• **GIVEN TASK**: Write out the lines of the data below as a numbered list, skipping any blank lines and omitting the pictures.
>> begin DATA FOR THIS TASK
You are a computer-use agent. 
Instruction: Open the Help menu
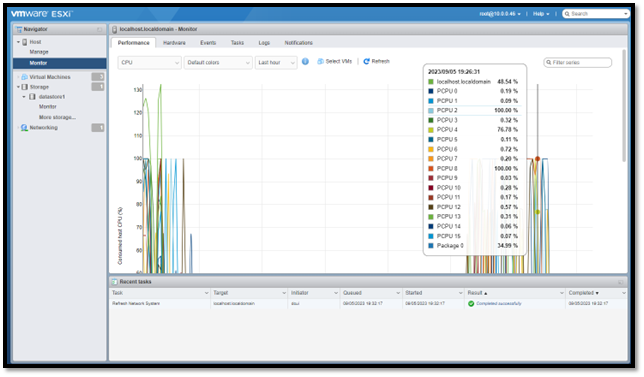(x=541, y=14)
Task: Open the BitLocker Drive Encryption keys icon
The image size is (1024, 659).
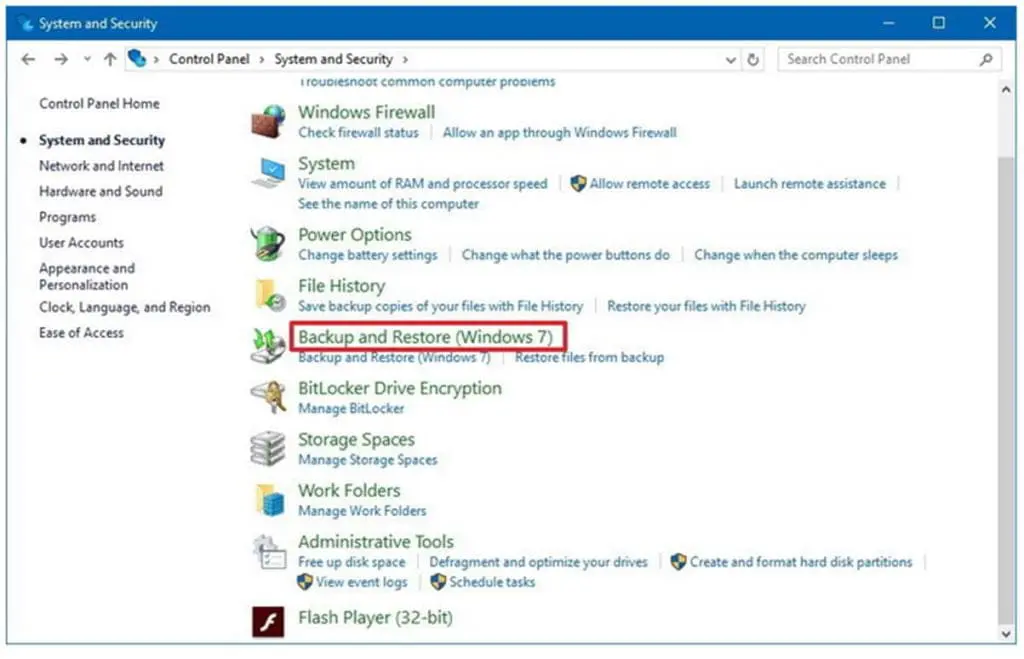Action: (x=267, y=398)
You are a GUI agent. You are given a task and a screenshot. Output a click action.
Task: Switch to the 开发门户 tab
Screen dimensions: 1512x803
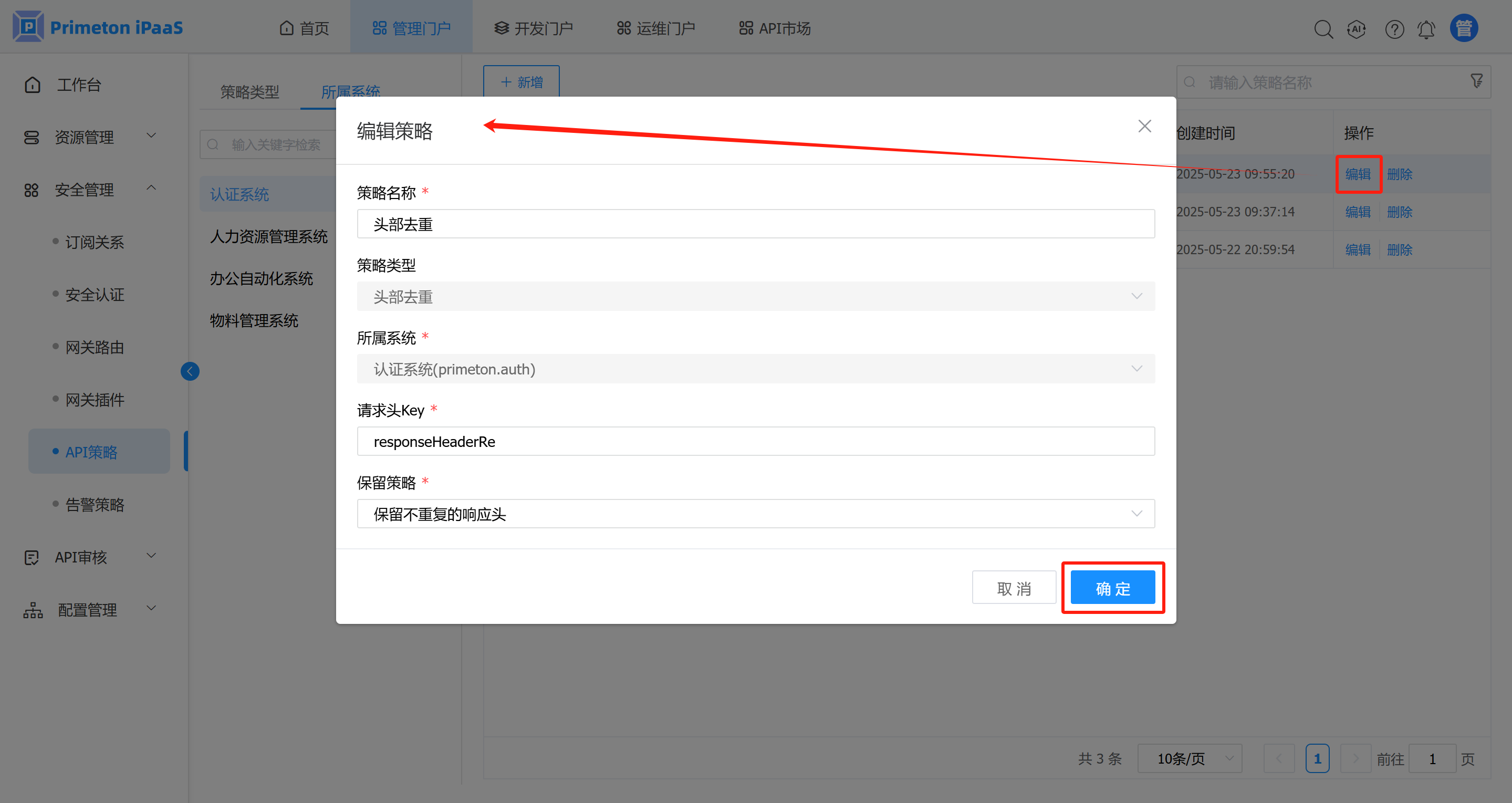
>> end DATA FOR THIS TASK
• **WRITTEN RESPONSE**:
1. You are a computer-use agent. 
2. Instruction: Open the Help menu
3. (x=541, y=14)
4. Task: Open the BitLocker Drive Encryption keys icon
5. The image size is (1024, 659).
6. Action: (x=267, y=398)
7. You are a GUI agent. You are given a task and a screenshot. Output a click action.
8. Task: Switch to the 开发门户 tab
9. Screen dimensions: 1512x803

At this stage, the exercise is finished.